** Opening ENTRIES SHOWN block **
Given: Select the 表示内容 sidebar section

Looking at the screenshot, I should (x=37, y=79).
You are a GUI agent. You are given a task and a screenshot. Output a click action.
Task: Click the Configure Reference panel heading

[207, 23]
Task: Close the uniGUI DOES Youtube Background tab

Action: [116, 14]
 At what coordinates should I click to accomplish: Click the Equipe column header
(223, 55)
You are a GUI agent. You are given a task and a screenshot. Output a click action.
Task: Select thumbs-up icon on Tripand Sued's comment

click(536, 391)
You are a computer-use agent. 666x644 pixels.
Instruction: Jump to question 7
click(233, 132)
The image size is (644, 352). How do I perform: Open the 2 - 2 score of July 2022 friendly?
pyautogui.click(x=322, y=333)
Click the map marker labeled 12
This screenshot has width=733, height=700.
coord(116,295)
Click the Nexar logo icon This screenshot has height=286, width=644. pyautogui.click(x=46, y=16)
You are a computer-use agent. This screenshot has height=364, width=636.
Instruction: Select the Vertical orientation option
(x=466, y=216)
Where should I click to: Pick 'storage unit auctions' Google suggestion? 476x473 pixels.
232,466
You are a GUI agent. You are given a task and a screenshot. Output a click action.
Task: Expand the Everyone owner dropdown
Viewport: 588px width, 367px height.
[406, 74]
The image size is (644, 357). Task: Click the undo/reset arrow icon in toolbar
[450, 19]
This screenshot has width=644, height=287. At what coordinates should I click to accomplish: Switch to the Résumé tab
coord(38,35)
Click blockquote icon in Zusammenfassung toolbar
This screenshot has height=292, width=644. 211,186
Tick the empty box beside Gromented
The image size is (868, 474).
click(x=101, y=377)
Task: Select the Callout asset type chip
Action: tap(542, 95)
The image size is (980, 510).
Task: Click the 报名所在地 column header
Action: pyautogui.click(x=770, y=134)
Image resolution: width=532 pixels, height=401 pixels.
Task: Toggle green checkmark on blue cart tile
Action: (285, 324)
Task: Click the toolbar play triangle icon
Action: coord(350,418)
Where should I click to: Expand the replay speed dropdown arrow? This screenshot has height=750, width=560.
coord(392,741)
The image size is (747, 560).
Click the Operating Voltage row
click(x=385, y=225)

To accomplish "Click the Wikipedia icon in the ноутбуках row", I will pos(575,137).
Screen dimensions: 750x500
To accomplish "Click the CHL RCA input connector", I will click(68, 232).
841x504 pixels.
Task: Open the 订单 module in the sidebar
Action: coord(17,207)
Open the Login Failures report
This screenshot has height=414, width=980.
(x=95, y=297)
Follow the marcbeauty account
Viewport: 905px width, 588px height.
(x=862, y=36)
** Closing ENTRIES SHOWN block **
In the entries above, some lines hold the string "computer". Copy each of them.

(WRITTEN SOLUTION)
You are a computer-use agent. 666x644 pixels.
You are a computer-use agent. This screenshot has height=364, width=636.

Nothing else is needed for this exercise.